Siempre he preferido los puntos seguidos a los finales. Sin embargo, de vez en cuando, está bien abandonar ciertos hábitos. Dar carpetazo, y hasta dar un fuerte golpe en la mesa. Dejar la puerta cerrada, nunca entreabierta. Para que, así, tu recuerdo se digne a marchar, sin hacer ruido. Y mucho menos daño.

Siempre he preferido el griego al latín. La caligrafía, la sonoridad y, hasta los mitos y leyendas que servían para entender, un poco más, este mundo tan inhumano y real.

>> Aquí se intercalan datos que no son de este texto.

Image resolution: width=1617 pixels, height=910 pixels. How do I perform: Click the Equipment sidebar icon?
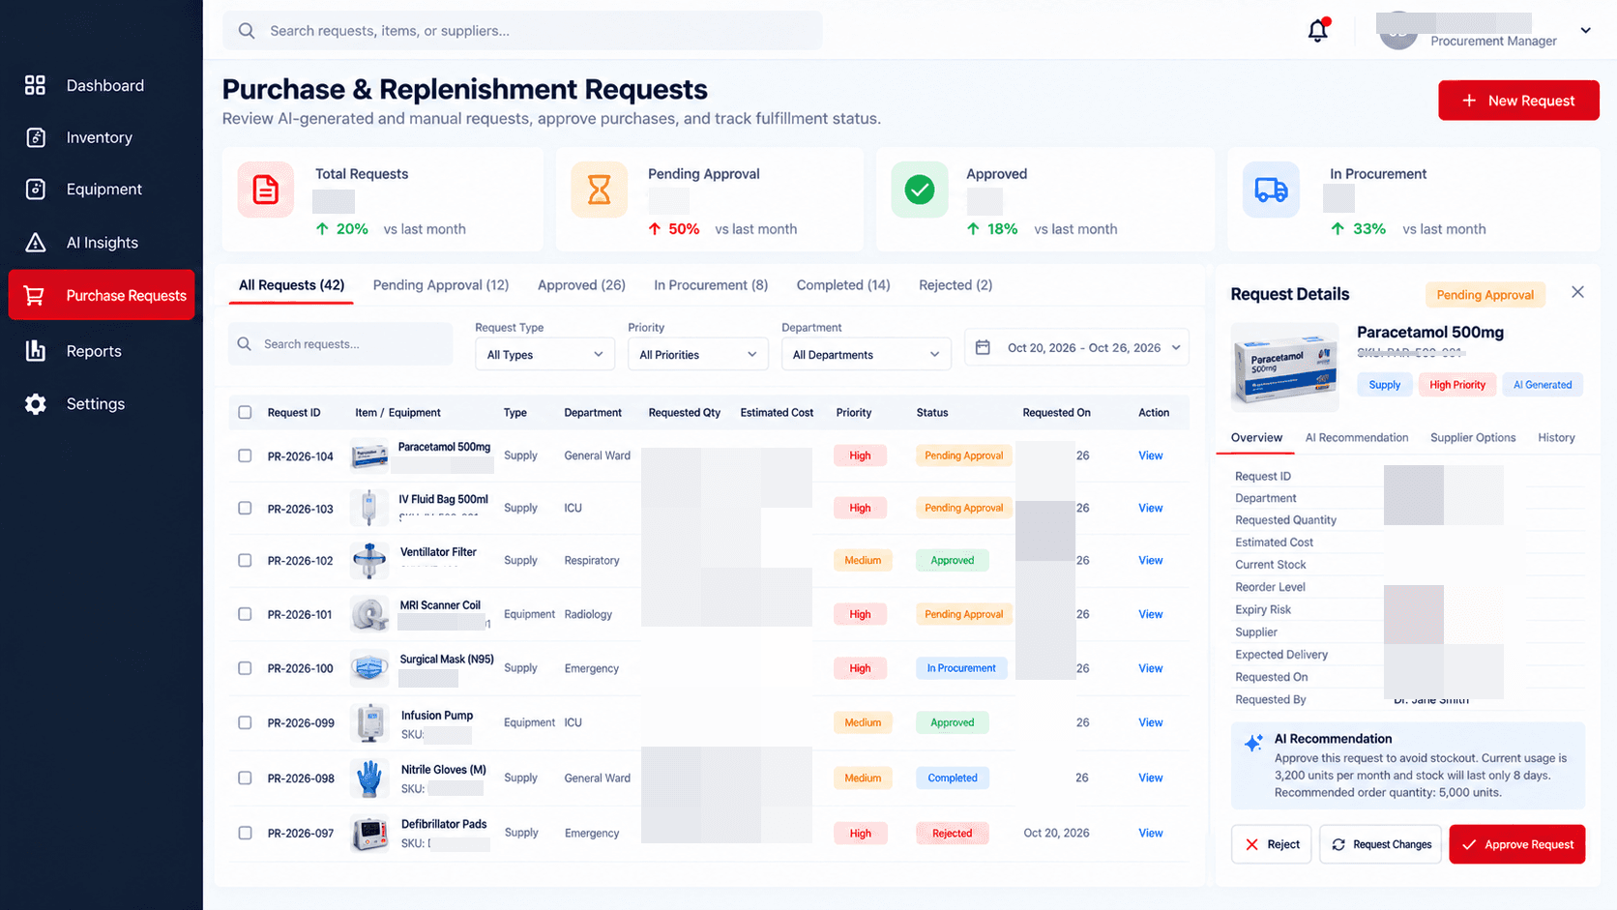coord(36,190)
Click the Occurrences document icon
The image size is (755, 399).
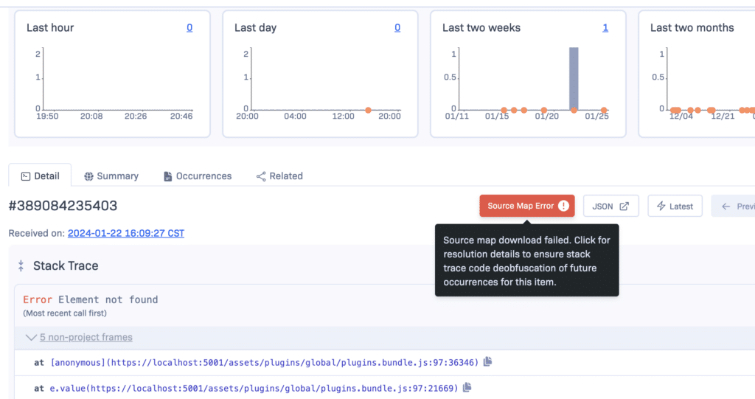click(167, 176)
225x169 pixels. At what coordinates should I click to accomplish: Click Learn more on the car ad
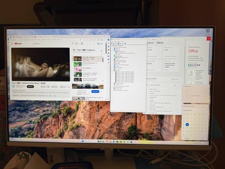point(95,91)

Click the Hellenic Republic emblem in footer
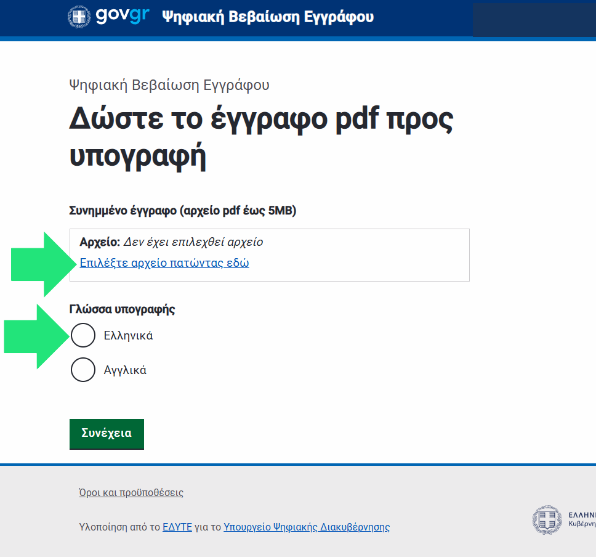click(x=547, y=519)
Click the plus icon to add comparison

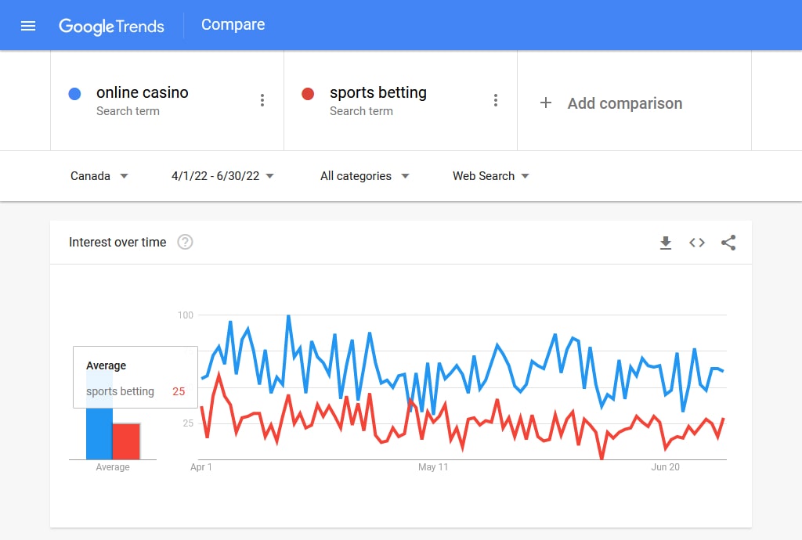point(546,103)
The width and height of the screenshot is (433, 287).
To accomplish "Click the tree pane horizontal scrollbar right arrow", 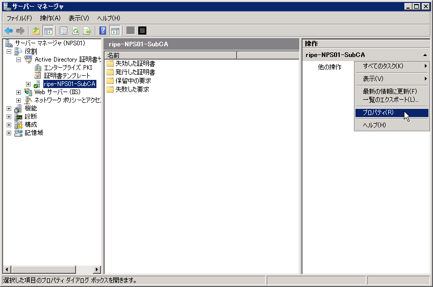I will (x=97, y=269).
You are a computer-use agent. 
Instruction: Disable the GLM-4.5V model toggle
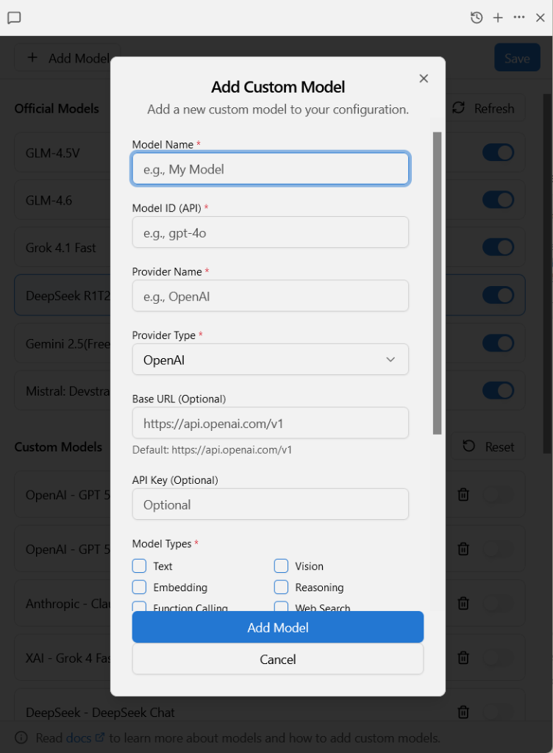(x=498, y=152)
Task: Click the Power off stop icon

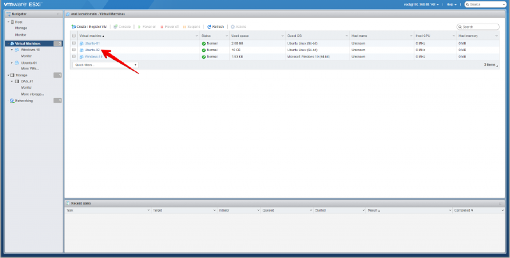Action: [x=163, y=27]
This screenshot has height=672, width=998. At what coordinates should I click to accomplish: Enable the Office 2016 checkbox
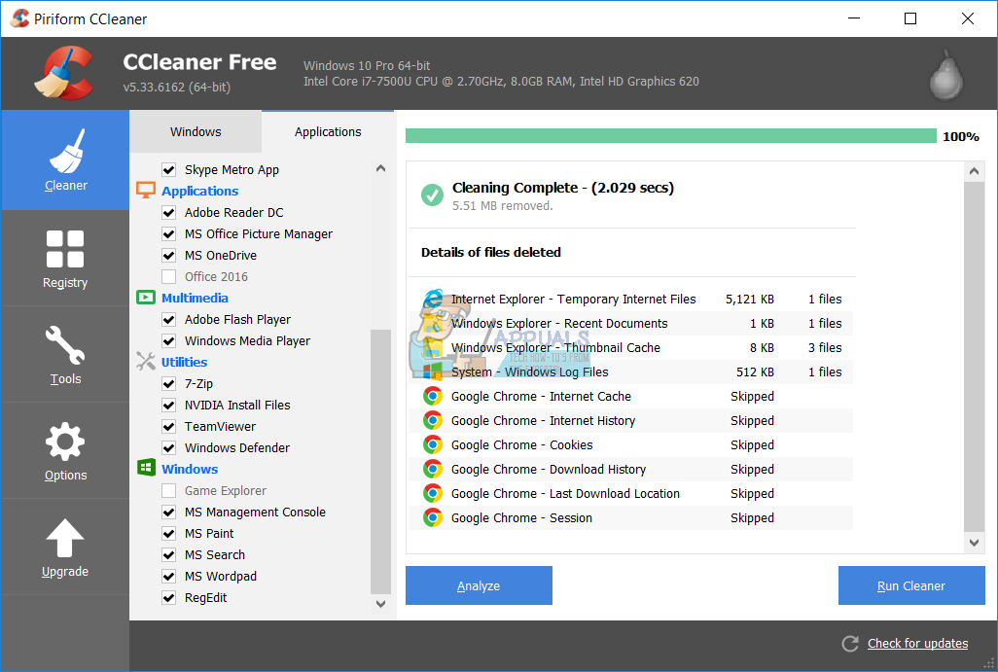(169, 276)
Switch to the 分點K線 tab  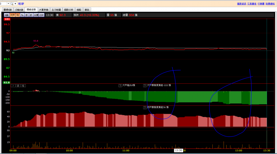[x=19, y=10]
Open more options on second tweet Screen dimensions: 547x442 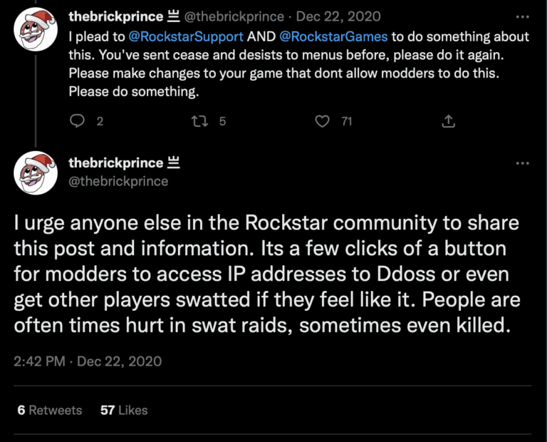[x=522, y=163]
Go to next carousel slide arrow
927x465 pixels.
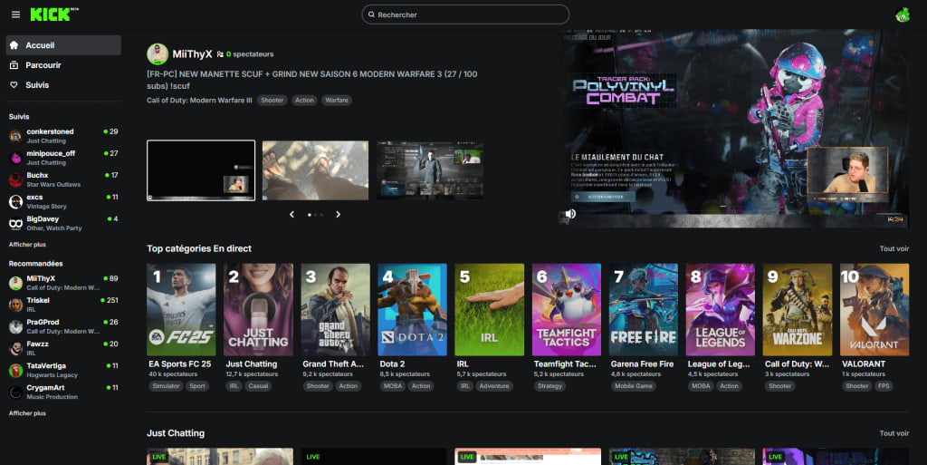pyautogui.click(x=339, y=214)
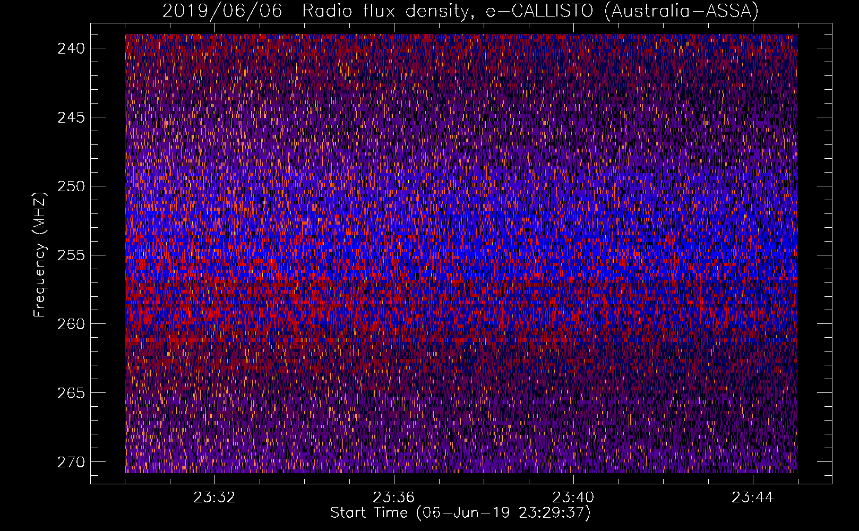Click the plot title text e-CALLISTO

point(540,11)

Alfa, beta, gamma, delta y para de contar. Nunca nadie se acordó de épsilon, zeta o iota, sin embargo, si de omega. Al igual que nunca nadie se acuerda de lo que sucede entre medias. Sí de los nervios del primer día de universidad, la ropa que elegiste para esa primera cita, o incluso, las palabras que usó para despedirse de este mundo.

Alfa y omega. Principio y fin. Dos elementos distanciados equidistantemente. Que se llevan bien o mal, o simplemente, se tienen que soportar, porque ambos, aunque duelan, están entrenados para ser, estar y existir.

Porque no hay principio sin un fin; ni un final sin un comienzo.